Posted on March 29th, 2008 by blue collar scientist

For years, creationists have shrilly insisted that the more complex a life form is, the slower it could evolve adaptive traits. Supposedly this showed that evolution wouldn’t work, or something.

Of course, just bleating that something is true doesn’t make it so. And as in so many other cases when we are dealing with creationist rhetoric, this one isn’t true either.

Yesterday Nature published a paper with the inspiring title Pleiotropic scaling of gene effects and the ‘cost of complexity.’ The experiments described in the paper deliver a body-blow to the so-called “cost of complexity” hypothesis.

The researchers did something very straightforward - they caused mutations in mice, and then measured the results. If the “cost of complexity” crowd were right, then making a single genetic mutation should affect many different unrelated traits. If they were wrong, then the effects would be limited to either a single trait, or several related traits. The researchers found that the latter was the case.

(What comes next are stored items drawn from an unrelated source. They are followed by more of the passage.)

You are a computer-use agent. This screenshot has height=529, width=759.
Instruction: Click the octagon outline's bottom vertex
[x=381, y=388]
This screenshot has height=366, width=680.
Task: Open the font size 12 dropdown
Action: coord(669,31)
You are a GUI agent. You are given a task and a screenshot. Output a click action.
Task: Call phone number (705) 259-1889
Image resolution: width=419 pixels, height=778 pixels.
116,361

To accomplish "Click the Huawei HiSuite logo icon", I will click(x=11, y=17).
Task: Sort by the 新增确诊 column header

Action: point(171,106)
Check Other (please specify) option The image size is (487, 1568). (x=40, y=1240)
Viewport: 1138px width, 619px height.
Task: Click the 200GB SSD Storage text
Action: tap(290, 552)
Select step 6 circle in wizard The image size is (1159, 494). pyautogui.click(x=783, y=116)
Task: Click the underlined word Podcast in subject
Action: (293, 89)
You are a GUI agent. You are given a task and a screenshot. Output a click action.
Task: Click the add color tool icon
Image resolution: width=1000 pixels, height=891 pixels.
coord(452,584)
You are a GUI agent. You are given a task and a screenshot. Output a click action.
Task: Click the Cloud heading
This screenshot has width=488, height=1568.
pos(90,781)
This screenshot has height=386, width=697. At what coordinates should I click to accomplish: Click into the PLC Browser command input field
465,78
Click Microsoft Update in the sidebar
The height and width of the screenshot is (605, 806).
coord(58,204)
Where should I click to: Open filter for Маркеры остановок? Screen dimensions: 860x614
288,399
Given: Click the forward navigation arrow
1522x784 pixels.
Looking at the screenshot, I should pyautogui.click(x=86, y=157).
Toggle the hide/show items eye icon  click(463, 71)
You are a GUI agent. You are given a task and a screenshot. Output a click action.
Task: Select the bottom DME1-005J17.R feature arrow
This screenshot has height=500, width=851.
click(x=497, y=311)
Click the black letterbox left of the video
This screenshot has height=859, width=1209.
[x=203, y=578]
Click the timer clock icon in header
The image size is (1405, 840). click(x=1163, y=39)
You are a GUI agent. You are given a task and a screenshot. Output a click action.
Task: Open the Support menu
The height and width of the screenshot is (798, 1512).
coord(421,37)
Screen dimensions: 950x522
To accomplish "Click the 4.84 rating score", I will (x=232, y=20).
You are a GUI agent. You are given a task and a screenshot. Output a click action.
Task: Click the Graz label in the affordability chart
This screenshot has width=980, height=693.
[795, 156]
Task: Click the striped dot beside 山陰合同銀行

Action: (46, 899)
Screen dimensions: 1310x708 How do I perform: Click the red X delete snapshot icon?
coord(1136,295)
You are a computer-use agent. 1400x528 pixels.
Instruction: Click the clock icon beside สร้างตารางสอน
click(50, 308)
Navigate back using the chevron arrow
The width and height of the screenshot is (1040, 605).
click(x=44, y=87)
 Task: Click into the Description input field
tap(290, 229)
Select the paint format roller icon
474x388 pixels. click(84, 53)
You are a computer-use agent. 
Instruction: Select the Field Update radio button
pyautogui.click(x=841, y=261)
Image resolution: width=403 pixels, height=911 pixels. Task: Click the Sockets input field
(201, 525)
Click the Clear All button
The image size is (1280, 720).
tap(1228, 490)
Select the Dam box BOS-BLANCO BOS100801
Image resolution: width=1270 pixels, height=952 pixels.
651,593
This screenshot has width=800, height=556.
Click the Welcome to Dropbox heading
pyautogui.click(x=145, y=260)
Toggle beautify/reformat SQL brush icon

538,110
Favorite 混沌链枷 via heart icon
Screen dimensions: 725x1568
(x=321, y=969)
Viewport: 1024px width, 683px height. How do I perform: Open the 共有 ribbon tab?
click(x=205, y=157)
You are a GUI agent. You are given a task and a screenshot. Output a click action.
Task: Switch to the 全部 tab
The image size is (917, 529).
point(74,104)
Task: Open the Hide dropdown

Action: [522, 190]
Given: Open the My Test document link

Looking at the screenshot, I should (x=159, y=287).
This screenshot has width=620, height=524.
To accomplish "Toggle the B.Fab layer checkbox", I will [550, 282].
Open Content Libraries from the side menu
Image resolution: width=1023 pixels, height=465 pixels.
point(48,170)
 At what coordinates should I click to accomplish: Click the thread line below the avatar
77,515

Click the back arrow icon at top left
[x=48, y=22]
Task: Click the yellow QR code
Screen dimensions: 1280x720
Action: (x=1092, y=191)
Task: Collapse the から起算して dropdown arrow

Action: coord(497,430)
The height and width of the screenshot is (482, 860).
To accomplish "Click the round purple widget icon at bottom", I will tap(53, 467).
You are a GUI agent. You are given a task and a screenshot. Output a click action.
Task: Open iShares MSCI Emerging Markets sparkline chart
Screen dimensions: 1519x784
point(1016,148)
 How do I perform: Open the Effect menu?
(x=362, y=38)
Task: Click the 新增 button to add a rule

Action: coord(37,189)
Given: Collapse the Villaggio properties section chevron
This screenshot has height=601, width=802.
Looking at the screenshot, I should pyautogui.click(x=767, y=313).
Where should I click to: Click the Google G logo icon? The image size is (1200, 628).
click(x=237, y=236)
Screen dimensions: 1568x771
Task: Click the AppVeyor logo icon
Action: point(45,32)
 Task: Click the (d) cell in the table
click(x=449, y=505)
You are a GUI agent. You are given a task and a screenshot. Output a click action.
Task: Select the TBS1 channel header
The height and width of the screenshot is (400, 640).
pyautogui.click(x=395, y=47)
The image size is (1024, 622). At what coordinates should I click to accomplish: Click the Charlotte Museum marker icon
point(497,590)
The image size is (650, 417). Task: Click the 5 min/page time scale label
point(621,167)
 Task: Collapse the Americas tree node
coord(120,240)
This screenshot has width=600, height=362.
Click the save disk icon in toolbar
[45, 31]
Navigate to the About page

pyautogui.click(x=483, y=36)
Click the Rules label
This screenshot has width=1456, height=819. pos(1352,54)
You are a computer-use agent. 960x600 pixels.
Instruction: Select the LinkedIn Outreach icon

A more technical way of discussing the findings is to say that pleiotropies are rare. A pleiotropy exists when a single gene strongly affects a variety of phenotypic traits. While pleiotropies do exist - a famous example causes phenylketonuria in humans - the study shows that they are not common in a broad sample of gene mutations, as creationists claimed. As a consequence, even complex organisms can adapt through mutation without paying a price for their complexity.

From the abstract:

As perceived by Darwin, evolutionary adaptation by the processes of mutation and selection is difficult to understand for complex features that are the product of numerous traits acting in concert, for example the eye or the apparatus of flight. Typically, mutations simultaneously affect multiple phenotypic characters. This phenomenon is known as pleiotropy…. Some authors have suggested that pleiotropy can impede evolutionary progress (a so-called ‘cost of complexity’)…. Here we show, by studying pleiotropy in mice with the use of quantitative trait loci (QTLs) affecting skeletal characters, that most QTLs affect a relatively small subset of traits and that a substitution at a QTL has an effect on each trait that increases with the total number of traits affected. This suggests that evolution of higher organisms does not suffer a ‘cost of complexity’ because most mutations affect few traits and the size of the effects does not decrease with pleiotropy.

Wired has a nice article about the paper including some quotes from the PI:

“I think the main broader impact of this work is on the evolution-creationism debate,” wrote [Yale University evolutionary biologist Gunter] Wagner in an email. “I would say the only intellectually interesting argument that the creationists are using, at least the scientifically more sophisticated ones, is that random mutation can not lead to the evolution of complex organisms. And there are interesting mathematical arguments that have been made to support that. But our results show that organisms found a way around that problem by restricting mutational effects on very narrowly confined parts of the organisms.”

This paper undermines the whole creationist argument based on information theory that has become so popular in recent years. This should be remembered, and pointed out when creationists trot out their silly claims.